The Telegraph highlights five products that have won three Great Taste stars this year. The full announcement is due this Thursday, August 1, but ahead of that, the paper’s Xanthe Clay (who was on the judging panel) reveals that St. Andrew’s Cheddar, Lemon Curd Orkney Ice Cream, Irish Black Butter, Packington Free Range’s whole pork shoulder and Old Tom Beer are among those receiving top marks.

 

Food interview

Jamie Oliver, celebrity chef and restaurateur

In an interview with The Sunday Times, Jamie Oliver speaks bluntly about what led to his restaurant group falling into administration and his inability to save it: “I have to take full responsibility,” he told the paper. “I did believe I could turn it round. I put in £3 million, another £3 million, then another £3 million, however the numbers went. But there was no good news.”

 

Food reviews

Heritage, London W1D 6DF

The signature dishes at this restaurant fail to impress Jay Rayner, who describes the fondue of gruyere and raclette cheese as “one of the most irritating fondues I have ever attempted to eat,” while noting philosophically of the charbonnade: “If you like the meditative business of grilling pieces of prime animal for yourself, and can blank out the stupid cost, it’s not a bad way to pass the time.”

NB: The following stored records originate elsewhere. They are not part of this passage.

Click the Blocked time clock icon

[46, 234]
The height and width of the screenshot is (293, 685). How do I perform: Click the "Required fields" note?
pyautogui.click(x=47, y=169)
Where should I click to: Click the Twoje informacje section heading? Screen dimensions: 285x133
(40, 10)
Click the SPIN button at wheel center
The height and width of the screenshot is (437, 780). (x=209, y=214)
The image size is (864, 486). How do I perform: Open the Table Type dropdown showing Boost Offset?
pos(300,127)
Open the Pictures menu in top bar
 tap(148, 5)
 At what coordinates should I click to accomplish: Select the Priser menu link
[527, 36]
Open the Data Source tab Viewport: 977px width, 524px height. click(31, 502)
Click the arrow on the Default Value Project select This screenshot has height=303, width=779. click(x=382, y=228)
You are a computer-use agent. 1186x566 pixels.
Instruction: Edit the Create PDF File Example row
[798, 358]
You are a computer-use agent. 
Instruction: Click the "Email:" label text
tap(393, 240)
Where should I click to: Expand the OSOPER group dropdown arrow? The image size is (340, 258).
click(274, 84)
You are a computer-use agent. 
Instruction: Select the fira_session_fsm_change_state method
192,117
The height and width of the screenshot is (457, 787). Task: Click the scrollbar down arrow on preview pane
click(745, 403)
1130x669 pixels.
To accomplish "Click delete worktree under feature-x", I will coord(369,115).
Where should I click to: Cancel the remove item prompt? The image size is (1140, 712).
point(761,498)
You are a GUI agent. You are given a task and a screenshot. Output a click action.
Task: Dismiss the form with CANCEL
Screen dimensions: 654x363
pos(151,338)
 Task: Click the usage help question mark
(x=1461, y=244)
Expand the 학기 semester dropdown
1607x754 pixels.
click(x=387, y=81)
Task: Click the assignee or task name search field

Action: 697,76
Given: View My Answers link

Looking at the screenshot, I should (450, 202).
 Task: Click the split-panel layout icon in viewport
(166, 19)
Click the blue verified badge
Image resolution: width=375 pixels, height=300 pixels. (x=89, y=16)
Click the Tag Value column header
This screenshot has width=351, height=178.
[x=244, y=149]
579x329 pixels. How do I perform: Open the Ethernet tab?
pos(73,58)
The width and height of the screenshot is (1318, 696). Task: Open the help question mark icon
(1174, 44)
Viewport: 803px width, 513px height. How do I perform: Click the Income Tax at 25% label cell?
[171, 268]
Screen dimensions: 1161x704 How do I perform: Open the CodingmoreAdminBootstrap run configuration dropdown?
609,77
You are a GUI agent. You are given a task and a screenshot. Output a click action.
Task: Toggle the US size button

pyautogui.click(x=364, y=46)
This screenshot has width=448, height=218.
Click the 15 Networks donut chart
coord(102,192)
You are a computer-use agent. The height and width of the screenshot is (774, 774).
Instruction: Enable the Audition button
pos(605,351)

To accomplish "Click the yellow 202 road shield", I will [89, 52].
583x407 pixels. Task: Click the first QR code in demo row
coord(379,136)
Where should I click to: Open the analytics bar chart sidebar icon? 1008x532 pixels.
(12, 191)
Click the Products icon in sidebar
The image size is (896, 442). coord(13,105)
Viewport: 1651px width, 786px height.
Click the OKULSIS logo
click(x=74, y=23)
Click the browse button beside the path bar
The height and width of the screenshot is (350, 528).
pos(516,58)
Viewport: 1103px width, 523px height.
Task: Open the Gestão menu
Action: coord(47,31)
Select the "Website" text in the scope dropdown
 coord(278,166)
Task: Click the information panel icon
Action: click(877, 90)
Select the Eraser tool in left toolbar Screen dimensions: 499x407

Circolo Popolare, London W1T 1HX

“Could this be the first upscale restaurant where the food is irrelevant?” ponders Marina O’Loughlin, as she enters this circus of a restaurant, filled with eye-catching interior design and dishes that are flamboyantly presented – even if the food is, to quote the critic, “crap.” But you don’t go for the eats, you go for the experience, notes O’Loughlin, adding that in a London food scene that tends towards “beardy boys perving over produce in austere little restaurants with all the brio of operating theatres, this feels deliciously transgressive.”

 

Maremma, London SW2 1PE

“Simple and produce-led,” Keith Miller strews compliments left, right and centre at this Tuscan joint, enjoying cold roast tomato soup (“a rhapsody on the theme of its lead ingredient, earthy and sweet, with a comma of lemon ricotta and an intense bloblet of whizzed-up herbage”) as well as a pasta dish of wild boar belly/chop, cooked with sticky figs and a sweet balsamic reduction.